━━━━━ Data lines ━━━━━

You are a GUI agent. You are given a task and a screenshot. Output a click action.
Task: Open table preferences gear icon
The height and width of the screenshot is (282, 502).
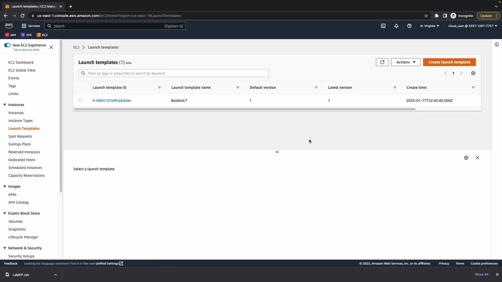click(x=473, y=73)
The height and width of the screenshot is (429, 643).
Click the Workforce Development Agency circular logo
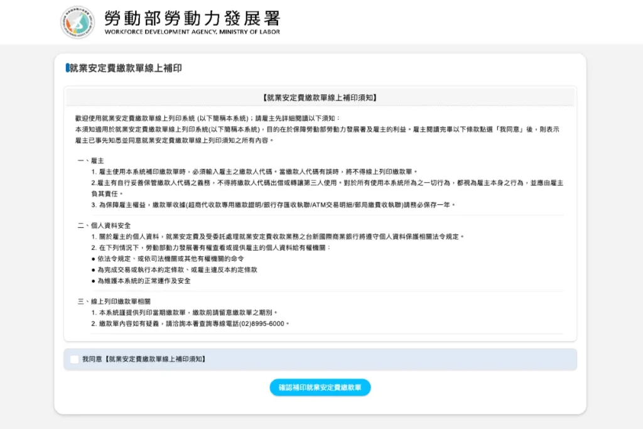tap(77, 21)
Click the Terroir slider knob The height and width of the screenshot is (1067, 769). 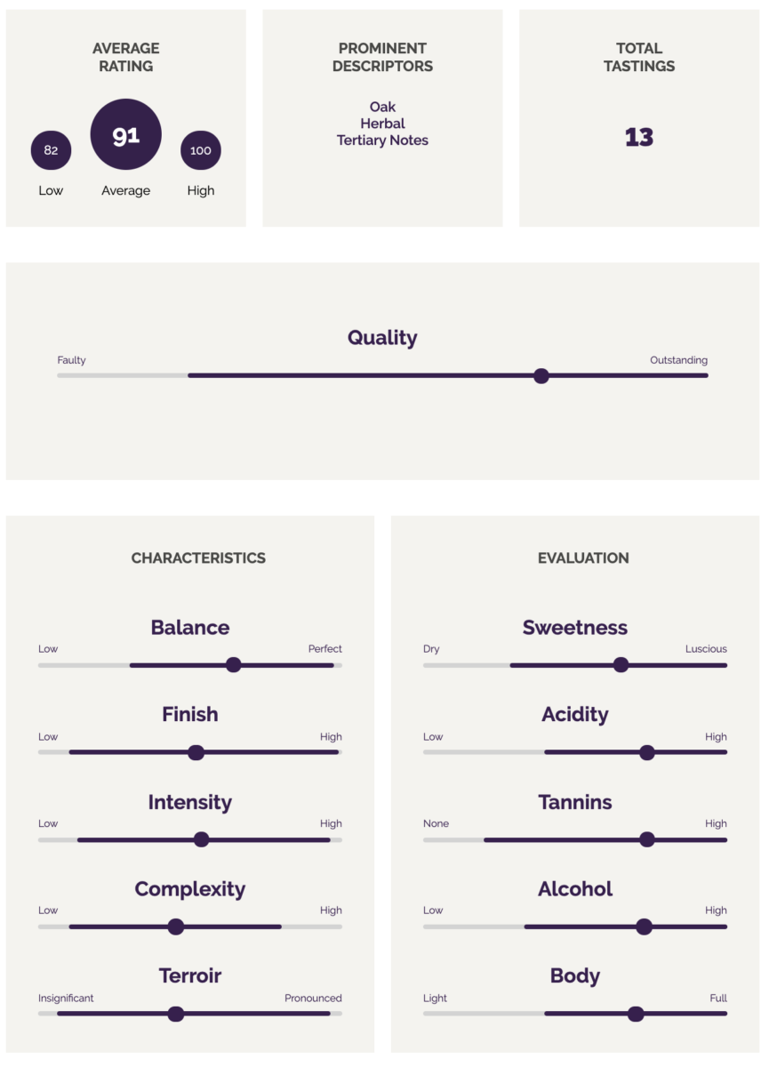[176, 1014]
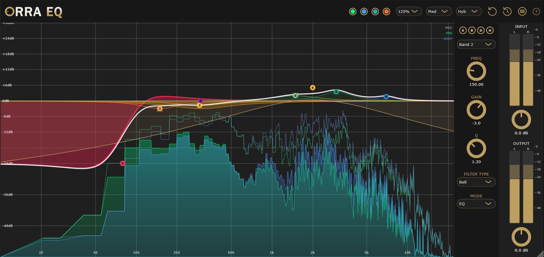This screenshot has width=544, height=257.
Task: Select EQ band node 8
Action: point(312,88)
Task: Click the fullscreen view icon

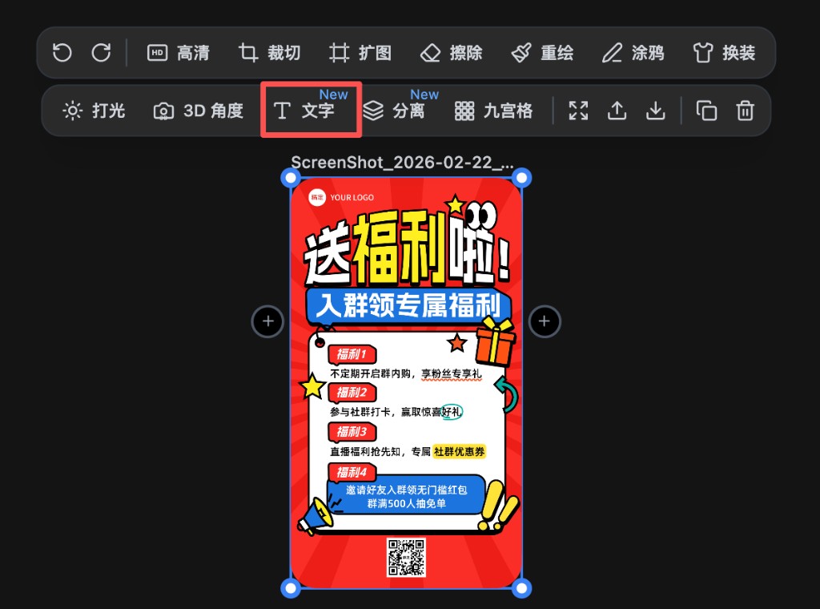Action: point(578,111)
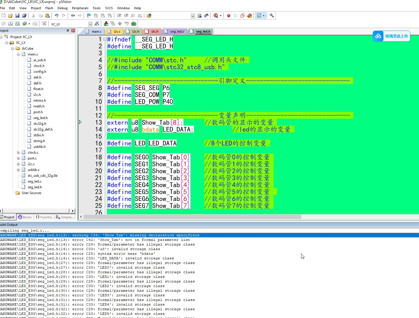
Task: Collapse the AiCube folder node
Action: [x=13, y=49]
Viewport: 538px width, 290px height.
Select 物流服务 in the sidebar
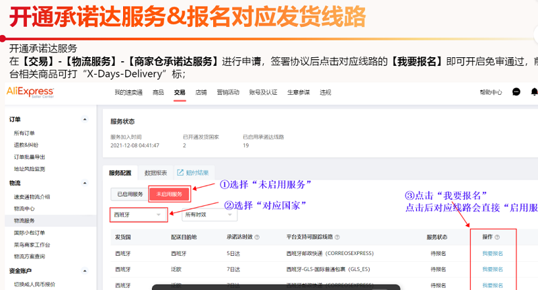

━━━━━

Render the data as a Markdown table with the columns "No." and "Line", starting with the line containing "Task: Click the fullscreen view icon" and continuing through the end of the data. Omit blank lines and the pictures.

Answer to this task
| No. | Line |
|---|---|
| 1 | Task: Click the fullscreen view icon |
| 2 | Action: point(578,111) |
| 3 | Task: Collapse the AiCube folder node |
| 4 | Action: [x=13, y=49] |
| 5 | Viewport: 538px width, 290px height. |
| 6 | Select 物流服务 in the sidebar |